Bobby Lee is the author of The Promise of Bitcoin.
Bobby Lee, CEO of Ballet and author of The Promise of Bitcoin, believes BTC is on its way to becoming a global reserve asset like gold, silver and bonds — that it’ll be worth millions and held by nation-states. “Bitcoin, in my mind, is worth at least one, two or even several million dollars,” he explains.
So, if you share this view, if you hodl for long enough you’ll become a winner. Even if you don’t, Lee advises to not give in to the temptation to try and sell out at the top so that you can buy more at the bottom.
“It’s not possible — no one can catch the top,” he says, adding that not even his brother, Litecoin founder Charlie Lee, picked the exact top in 2017 to sell all of his stash.
“If you ask my brother, I don’t think he caught the top. […] He unloaded his Litecoin, but he didn’t unload all his crypto,” he says.
“The way to profit is to hodl all the way up to $100 trillion. But most people want to take some money off the table as it goes up. So, the prudent method is to set aside small amounts you must sell at fixed price intervals going all the way up to a million dollars.”
This time, it’s different?
Increasingly, crypto’s best and brightest are starting to think that the era of four-year market cycles may be coming to an end and that the market is actually moving into a “supercycle” as mass adoption arrives. With institutions adding Bitcoin to their balance sheets and central banks embracing modern monetary theory and printing endless dollars as a policy, the industry is certainly entering uncharted waters this time around.
“There’s an argument are we going into a supercycle, which means that Bitcoin will effectively become the store of value,” Filbfilb says. “And if that happens, we may be in a much longer cycle.”
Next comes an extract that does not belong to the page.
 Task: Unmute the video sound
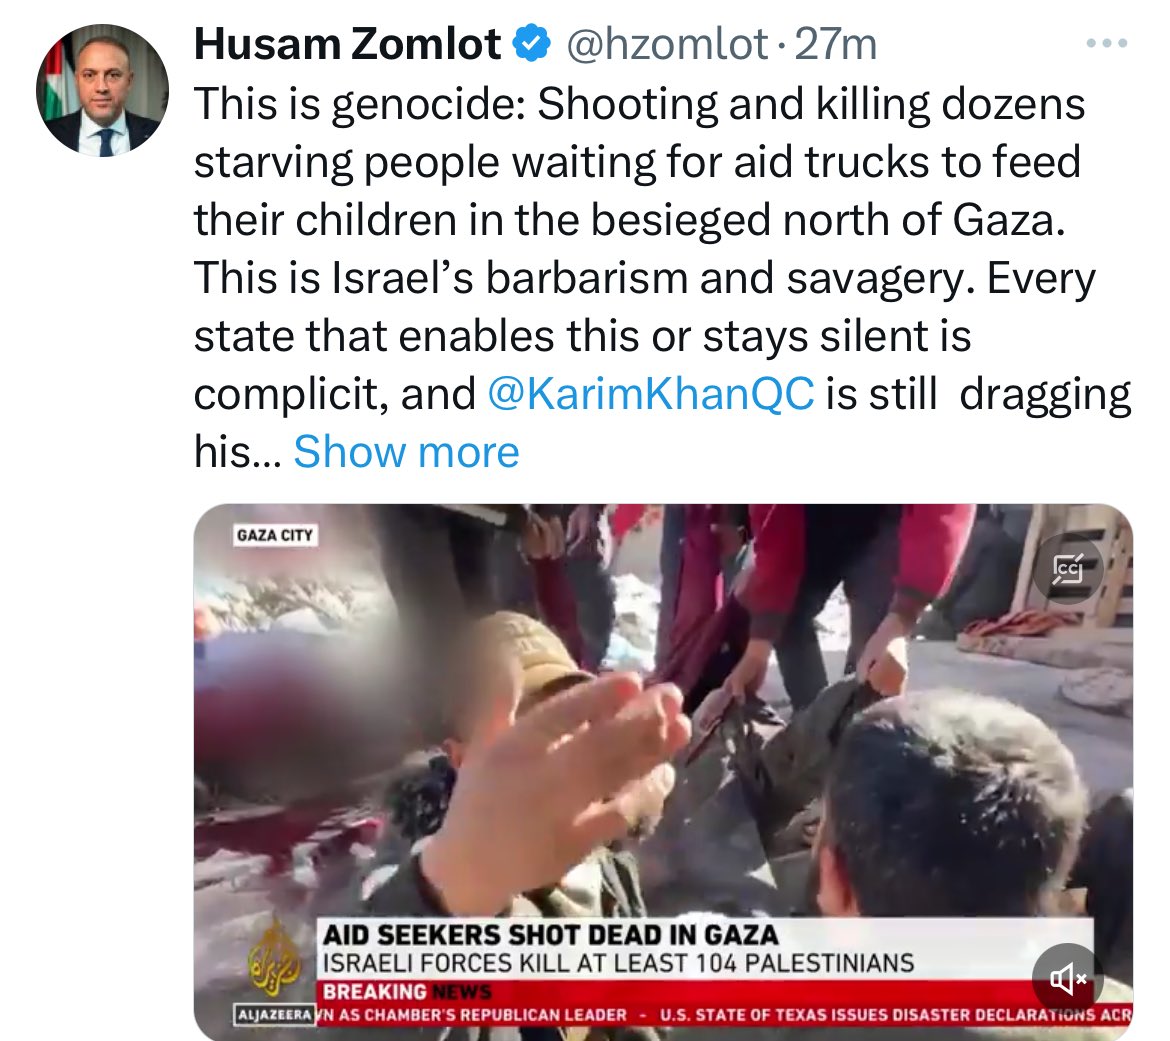pyautogui.click(x=1067, y=978)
“If the dollar continues to be debased, etc., then there’s no reason why anybody would really start dumping their Bitcoin because there’s nowhere for the value to go.”
Melker also believes that Bitcoin could potentially be in a supercycle and notes that time in the market beats timing the market.
“If you believe in Bitcoin one day will be six figures, if you believe it’s going to a million dollars, […] you just start buying,” he says. “If you invest money that you can afford to lose, and you do it with a long time frame in mind, then you don’t even have to be concerned about the top.”
“Like any other market in history, the best way to approach it is to slowly put money in that you will never need to touch and let it go to work for you for a long period of time. That’s how people have acquired generational wealth in the stock market since the beginning, and it should be no different with Bitcoin — except it’s accelerated.”